## What to do
1 – In the text, what did a dear friend tell the writer yesterday?
2 – Please quote the text from "I too have gone" up to and including "journey with us....".
3 – List everything of ours that, according to the text, God knows.

I too have gone through - and still do - all the questions, concerns and feelings that you have. A dear friend just told me yesterday to "trust".. God is healing and loving.. He leads us to where we need to be - and where He need us to be.. I believe that God knows our weaknesses, our pains, our attempts, our fears, our failures and our triumphs. And, in His tender love and mercy, he places before us the people and the tools to help us to be all He created us to be. It is up to us to accept this gift. He understands our humanity and all that goes with it - He created us! And, I believe that we need to put Him first and thank Him for this opportunity - this help. See His love in your life, hear His call, and know that He walks this journey with us....

## Available data
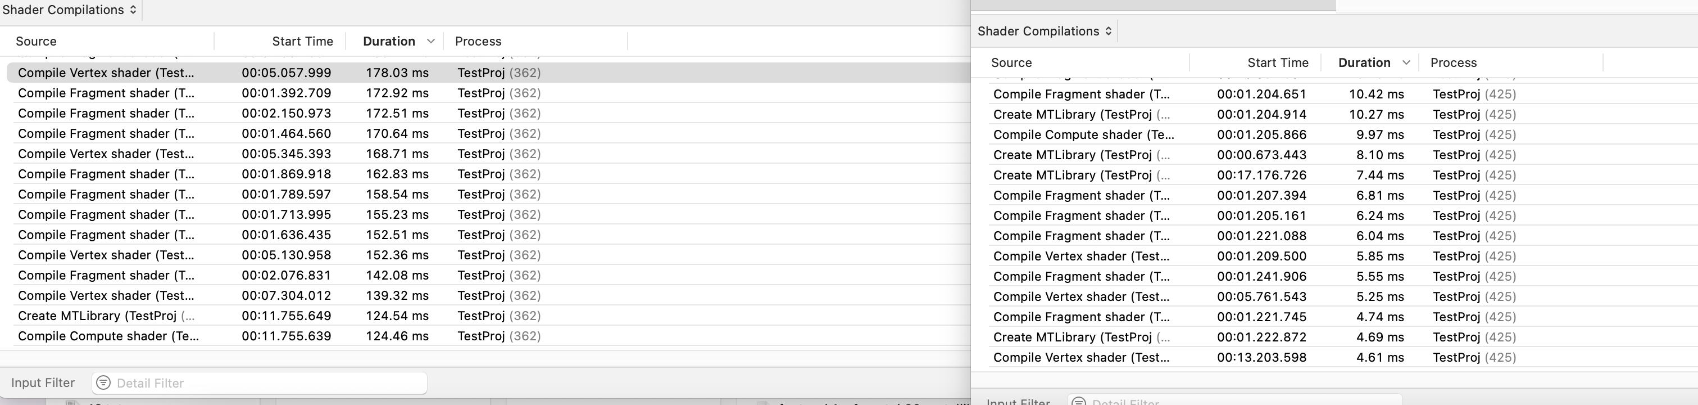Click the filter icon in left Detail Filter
==
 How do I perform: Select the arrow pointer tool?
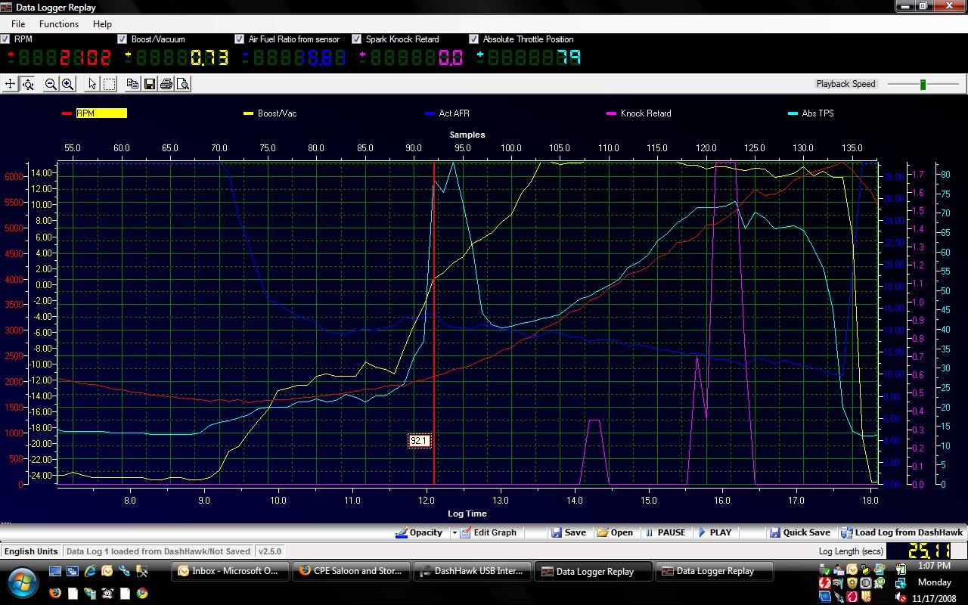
---
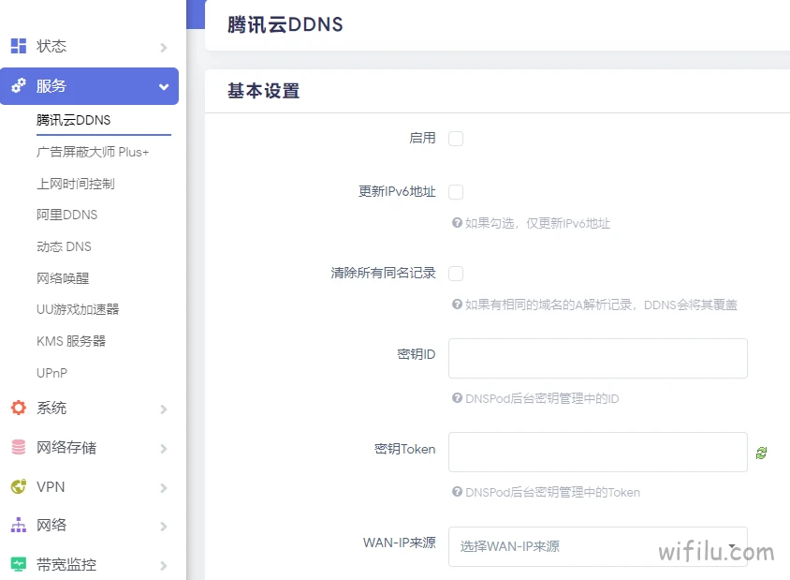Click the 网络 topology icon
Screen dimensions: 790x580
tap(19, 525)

## Answers for each item
1 – To "trust."

2 –
I too have gone through - and still do - all the questions, concerns and feelings that you have. A dear friend just told me yesterday to "trust".. God is healing and loving.. He leads us to where we need to be - and where He need us to be.. I believe that God knows our weaknesses, our pains, our attempts, our fears, our failures and our triumphs. And, in His tender love and mercy, he places before us the people and the tools to help us to be all He created us to be. It is up to us to accept this gift. He understands our humanity and all that goes with it - He created us! And, I believe that we need to put Him first and thank Him for this opportunity - this help. See His love in your life, hear His call, and know that He walks this journey with us....

3 – Our weaknesses, our pains, our attempts, our fears, our failures, and our triumphs.